Blogue — La Cocotte enchantée

[La Cocotte enchantée] 2e dimanche de Carême



Cy Jung — [La Cocotte enchantée] 2e dimanche de CarêmeIl n’est pas toujours aisé de se sentir inspiré par les lectures du jour tant la Bible délivre des messages parfois (souvent ?) assez abscons. Volonté délibérée de noyer le croyant ou conséquence directe de la formation historique des Écritures ? Sans doute un peu des deux ce qui, on s’en doute, n’effraie pas la Cocotte enchantée qui jongle avec la parole de Dieu comme le Premier ministre joue du 49.3, à cette nuance que la magie de la Cocotte n’est en rien empreinte de perfidie.
Que retenir donc, de ce deuxième dimanche de Carême ? Qu’il est beaucoup question de sacrifice, toujours et encore, Abraham étant prêt à immoler son fils (Gn 22, 1-2.9-13.15-18), fils sauvé in extremis par Dieu qui lui, n’hésite pas à ne pas épargner le sien (Rm 8, 31b-34) avant de le ressusciter, de l’asseoir à sa droite, qu’« Il intercède pour nous ». Du sacrifice naîtrait donc l’intercession ? Tout s’explique ! La souffrance que l’on s’inflige, par exemple : à sacrifier le bonheur, n’a-t-on pas une chance de le voir ressurgir ?
Il faudrait que Dieu existe, pour cela, Dieu ou tout autre puissance capable de réceptionner ce don intercesseur. Et qui sait s’il ne se le gardera alors pas pour Lui, notre bonheur ? On n’a jamais prouvé que Dieu n’existait pas ; on n’a pas prouvé non plus qu’il avait de bonnes intentions, ce d’autant que l’enfer lui-même en est pavé. Pourquoi alors ne pas faire don de notre malheur ? Au pire, on se le reprend en boomerang, ce qui peut se gérer sans dommage avec quelques bonnes techniques de jujitsu.
L’idée est à creuser. La Cocotte elle s’en moque.
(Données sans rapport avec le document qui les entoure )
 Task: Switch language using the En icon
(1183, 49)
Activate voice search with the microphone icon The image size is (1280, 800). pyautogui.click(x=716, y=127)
Sa semaine de Carême la porte dans la touffeur de la Tisanière qui n’a d’égale que celle de l’entre-deux-cuisse de Rosalie, on s’en doute, en même temps qu’elle saisit sa Poêle, elle qui voulait renoncer à la violence en la faisant griller au Barbecue, bien sûr. Sacrée Cocotte, toujours à la pointe de l’idée fixe, éviter à Dieu de se prendre une Gamelle, quitte à se sacrifier l’humeur en la jetant au fond du Fait-tout.
Un sacrifice encore ? N’en sortirons-nous donc jamais ? Soyons forts ! Résistons à l’oblation et que voguent, au loin, toutes nos galères.
À plus !

Information publiée le dimanche 1er mars 2015.